But AWC thin electrode material is too thick, ion transmission is insufficient.Corresponding specific capacitance based on quality may be calculated 2.5Fg-1、
6.1F·g-1、30.7F·g-1、44.3F·g-1、41.3F·g-1, respective thickness be respectively 0.2mm, 0.4mm, 0.6mm,
0.8mm、1mm。
Figure 16 is the SEM image of RWC thin slice cross section.Figure 17 is the SEM image of cross-sectional area with channel.Figure 18 is cross section
The SEM image of upper tube wall.Figure 19 is the SEM image of top view.Figure 20 is the enlarged drawing of Figure 19.Figure 21 is to overlook situation down tube
The SEM image of wall.
Figure 16-Figure 21 is the side view of the RWC thin slice of thickness about 0.8mm and the SEM image of vertical view.It is worth noting that Figure 18
Many nano-pores are produced on the RWC tube wall of Figure 21, compared with AWC thin slice, the micropore on surface significantly increases.By using
RWC thin slice is as working electrode, and graphite plate is as to electrode, saturated calomel electrode (SCE) and 1M as reference electrode
Na2SO4Aqueous solution tests the chemical property of RWC thin slice as electrolyte in the setting of three electrodes.Figure 22 shows -0.9~
It in identical sweep speed is 10mVs in the potential window of 0V-1The CV curve of the RWC of lower same thickness.Figure 23 shows -1
It in identical current density is 10mAcm in the potential window of~0V-2Constant current charge-discharge (GCD) curve of lower same thickness.
Figure 24 shows different CO during multiple test2The error of the corresponding specific capacitance of 0.8mm RWC thin slice under activation time.Matter
Amount specific capacitance may be calculated 207.8Fg-1、274.8F·g-1、318.6F·g-1、462.1F·g-1And 202.3Fg-1、
196.0F·g-1Corresponding CO2Activation time is respectively 4 hours, 6 hours, 8 hours, 10 hours, 12 hours and 16 hours.?
CO2The quality specific capacitance of the RWC thin slice of middle activation 10 hours is higher than other quality specific capacitances.As far as we know, activation time
Have a significant impact to the micromorphology of wood chip, if activation time is insufficient, hole cannot be opened, original hole and access
It cannot expand.If activation time is too long, aperture is too big.

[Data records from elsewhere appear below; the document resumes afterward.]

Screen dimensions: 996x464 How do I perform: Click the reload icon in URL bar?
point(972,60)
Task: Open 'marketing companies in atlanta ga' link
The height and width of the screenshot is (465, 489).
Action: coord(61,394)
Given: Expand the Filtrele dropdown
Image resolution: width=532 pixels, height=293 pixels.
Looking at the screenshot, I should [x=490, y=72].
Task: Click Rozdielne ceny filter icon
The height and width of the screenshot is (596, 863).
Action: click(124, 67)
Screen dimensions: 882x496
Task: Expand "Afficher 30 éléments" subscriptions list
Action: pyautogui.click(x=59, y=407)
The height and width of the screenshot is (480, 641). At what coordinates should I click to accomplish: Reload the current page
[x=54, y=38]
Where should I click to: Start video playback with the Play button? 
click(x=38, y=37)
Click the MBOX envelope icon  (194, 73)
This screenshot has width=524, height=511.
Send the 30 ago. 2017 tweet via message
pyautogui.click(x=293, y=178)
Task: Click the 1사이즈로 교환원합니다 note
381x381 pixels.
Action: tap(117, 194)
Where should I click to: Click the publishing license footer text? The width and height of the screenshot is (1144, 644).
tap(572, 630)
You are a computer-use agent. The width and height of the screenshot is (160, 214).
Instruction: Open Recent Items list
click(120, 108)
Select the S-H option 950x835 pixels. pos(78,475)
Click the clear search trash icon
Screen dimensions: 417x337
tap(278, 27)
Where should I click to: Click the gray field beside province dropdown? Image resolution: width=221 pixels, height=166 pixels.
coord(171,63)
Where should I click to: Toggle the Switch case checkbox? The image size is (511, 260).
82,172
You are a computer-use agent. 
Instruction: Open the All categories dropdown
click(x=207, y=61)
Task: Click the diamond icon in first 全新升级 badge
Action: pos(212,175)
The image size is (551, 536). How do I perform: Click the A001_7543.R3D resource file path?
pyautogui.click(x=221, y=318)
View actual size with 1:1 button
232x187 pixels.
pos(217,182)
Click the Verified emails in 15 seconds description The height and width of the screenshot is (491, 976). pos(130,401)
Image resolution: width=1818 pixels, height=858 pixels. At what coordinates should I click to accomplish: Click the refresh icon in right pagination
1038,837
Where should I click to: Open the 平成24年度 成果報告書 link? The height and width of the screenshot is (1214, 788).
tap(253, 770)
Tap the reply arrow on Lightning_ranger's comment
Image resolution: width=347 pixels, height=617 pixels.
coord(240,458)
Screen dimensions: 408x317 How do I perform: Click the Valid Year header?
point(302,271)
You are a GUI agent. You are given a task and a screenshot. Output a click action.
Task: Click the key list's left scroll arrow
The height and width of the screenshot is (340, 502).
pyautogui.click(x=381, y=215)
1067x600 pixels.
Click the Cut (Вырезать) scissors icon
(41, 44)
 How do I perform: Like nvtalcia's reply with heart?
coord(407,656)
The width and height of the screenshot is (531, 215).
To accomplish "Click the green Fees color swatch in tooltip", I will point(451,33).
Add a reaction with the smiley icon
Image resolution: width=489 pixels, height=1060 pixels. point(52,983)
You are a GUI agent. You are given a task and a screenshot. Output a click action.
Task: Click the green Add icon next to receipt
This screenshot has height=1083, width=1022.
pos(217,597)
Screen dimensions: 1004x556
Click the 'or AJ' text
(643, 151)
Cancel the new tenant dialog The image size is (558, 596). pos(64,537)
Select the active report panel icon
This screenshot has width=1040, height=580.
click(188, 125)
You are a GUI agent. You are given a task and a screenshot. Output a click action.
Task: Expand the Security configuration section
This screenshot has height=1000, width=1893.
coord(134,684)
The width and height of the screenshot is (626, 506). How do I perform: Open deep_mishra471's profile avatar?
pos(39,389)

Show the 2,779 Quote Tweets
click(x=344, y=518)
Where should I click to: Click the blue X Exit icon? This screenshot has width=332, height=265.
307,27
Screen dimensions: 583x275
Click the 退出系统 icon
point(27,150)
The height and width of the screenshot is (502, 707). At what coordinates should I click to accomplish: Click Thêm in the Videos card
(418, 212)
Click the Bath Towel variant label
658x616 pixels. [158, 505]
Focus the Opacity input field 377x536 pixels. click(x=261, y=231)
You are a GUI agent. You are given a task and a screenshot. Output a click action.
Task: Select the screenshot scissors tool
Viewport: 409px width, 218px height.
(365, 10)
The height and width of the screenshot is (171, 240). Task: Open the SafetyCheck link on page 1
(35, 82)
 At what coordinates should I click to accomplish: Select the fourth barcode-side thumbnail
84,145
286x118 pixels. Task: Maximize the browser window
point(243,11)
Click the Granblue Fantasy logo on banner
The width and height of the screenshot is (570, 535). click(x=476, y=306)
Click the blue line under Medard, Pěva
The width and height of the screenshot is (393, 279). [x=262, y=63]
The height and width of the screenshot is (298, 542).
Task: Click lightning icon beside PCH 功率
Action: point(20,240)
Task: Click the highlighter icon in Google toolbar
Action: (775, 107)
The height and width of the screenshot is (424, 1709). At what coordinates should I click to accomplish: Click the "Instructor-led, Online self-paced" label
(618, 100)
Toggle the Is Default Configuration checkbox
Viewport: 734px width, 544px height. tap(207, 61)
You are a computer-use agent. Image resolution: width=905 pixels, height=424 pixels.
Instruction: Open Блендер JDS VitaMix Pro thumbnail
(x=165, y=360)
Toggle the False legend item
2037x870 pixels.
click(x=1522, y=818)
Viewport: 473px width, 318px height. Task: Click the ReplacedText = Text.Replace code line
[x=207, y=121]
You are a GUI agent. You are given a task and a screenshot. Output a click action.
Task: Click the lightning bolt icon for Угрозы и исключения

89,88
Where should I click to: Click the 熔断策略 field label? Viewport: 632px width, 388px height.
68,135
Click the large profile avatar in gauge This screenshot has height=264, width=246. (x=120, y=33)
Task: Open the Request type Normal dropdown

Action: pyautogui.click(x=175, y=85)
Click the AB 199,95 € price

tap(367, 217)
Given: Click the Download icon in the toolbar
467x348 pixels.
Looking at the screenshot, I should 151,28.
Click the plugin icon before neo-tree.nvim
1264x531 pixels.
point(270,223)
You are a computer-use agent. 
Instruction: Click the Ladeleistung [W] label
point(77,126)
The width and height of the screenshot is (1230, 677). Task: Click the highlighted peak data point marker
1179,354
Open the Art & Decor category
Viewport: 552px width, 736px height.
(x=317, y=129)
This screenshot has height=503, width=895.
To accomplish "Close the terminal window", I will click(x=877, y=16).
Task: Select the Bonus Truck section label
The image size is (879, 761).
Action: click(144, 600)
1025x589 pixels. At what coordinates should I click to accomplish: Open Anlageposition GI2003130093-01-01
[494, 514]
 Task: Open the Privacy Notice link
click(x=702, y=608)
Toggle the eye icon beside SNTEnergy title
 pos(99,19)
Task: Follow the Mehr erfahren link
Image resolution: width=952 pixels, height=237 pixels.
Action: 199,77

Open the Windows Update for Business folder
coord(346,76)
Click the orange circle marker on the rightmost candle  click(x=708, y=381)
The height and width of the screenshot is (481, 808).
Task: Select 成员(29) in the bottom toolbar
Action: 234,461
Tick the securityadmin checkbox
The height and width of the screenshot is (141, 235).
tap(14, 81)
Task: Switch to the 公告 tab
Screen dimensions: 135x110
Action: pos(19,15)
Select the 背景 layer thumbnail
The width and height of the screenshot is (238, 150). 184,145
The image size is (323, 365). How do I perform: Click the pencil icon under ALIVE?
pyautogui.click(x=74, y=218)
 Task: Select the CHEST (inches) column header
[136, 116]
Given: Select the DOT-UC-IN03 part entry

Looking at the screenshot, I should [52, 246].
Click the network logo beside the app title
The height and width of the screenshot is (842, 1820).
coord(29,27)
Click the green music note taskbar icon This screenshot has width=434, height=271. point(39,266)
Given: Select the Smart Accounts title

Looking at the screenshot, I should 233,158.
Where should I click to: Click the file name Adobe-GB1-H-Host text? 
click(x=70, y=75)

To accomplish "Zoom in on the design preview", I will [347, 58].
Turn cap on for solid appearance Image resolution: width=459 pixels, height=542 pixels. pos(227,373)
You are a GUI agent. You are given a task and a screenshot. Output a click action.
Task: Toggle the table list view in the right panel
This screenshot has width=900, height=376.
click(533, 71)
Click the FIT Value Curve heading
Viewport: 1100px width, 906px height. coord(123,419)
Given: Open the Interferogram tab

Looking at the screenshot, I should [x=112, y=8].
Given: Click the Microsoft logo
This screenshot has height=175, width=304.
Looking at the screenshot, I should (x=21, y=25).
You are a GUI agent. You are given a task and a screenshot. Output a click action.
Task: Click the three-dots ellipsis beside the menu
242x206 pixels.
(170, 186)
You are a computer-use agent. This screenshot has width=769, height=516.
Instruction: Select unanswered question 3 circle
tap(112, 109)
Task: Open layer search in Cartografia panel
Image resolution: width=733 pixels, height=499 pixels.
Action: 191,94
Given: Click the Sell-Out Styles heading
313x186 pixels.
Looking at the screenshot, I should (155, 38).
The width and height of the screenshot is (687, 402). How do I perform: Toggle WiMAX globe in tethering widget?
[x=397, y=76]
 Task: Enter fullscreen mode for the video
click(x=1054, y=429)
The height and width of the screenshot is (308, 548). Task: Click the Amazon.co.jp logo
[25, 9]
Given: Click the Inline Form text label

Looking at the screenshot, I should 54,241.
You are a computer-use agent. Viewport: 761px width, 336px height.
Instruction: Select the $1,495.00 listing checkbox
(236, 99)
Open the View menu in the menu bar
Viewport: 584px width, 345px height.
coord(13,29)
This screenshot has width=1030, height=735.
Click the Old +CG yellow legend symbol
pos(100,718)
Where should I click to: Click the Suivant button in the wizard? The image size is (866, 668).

It tests in three-electrode system in CO2The electrochemistry of the RWC thin slice for the 0.8mm that activation time is 10 hours
Energy.Figure 25 shows various 1~20mVs of sweep speed under the potential window of -0.9~0V-1CV curve.Figure 26 is shown
Constant current charge-discharge (GCD) curve under different current densities.It is respectively 10,15,20,25,30 and in corresponding current density
50mAcm-2Under, quality specific capacitance may be calculated 484.7Fg-1、480.9F·g-1、478.4F·g-1、473.8F·g-1、
470.5F·g-1、465.7F·g-1.It is important that RWC thin electrode shows surprising high quality specific capacitance, such as Figure 27 institute
Show.Even if in 50mAcm-2Superhigh-current-density under, can still retain 465.7Fg-1Quality specific capacitance, be equivalent to superelevation
Capacity retention is 96%.
Figure 28 shows impedance curve and equivalent circuit.A semicircle is observed in high-frequency region, this is by electrolyte
Ion and electrode surface on functional group reactions generate reaction resistance.Observe that a slope is 60 ° in low frequency region
Straight line corresponds to typical semo-infinite and spreads, and corresponds to long-range ion and spreads.Quantitative analysis for nyquist diagram, simply
Ground considers equivalent circuit, which is a resistance connects with parallel circuit.The test of equivalent circuit and the Na for fitting within 1M2SO4
In solution.Faradaic impedance is 2.7 Ω.
A kind of supercapacitor of the electrode material for super capacitor based on China fir, the cathode and anode of capacitor are all made of
RWC thin slice is separated between cathode and anode with nonwoven cloth diaphragm, using polyvinyl alcohol-H3PO4Gel electrolyte is fabricated to super
Capacitor.
Supercapacitor the production method is as follows: 1. by polyvinyl alcohol in deionized water ultrasonic disperse uniformly and be swollen
4 hours spare.2. by muti-piece CO2Thin slice, AWC thin slice or RWC thin slice after activation are together in series, and form anode and cathode,
It is separated between anode and cathode with nonwoven cloth diaphragm, and anode, diaphragm and cathode is folded into core packet.3. with vacuum impregnation
Mode, so that core includes the poly-vinyl alcohol solution of leaching step 1..4. by step 3. treated core packet is placed on 80-100 DEG C of baking
Polymerization 2-3 hours in case, and be cooled to room temperature.5. by step 4. treated core packet vacuum impregnation H3PO4Solution.6. by step
5. core package it is cased, be assembled into supercapacitor.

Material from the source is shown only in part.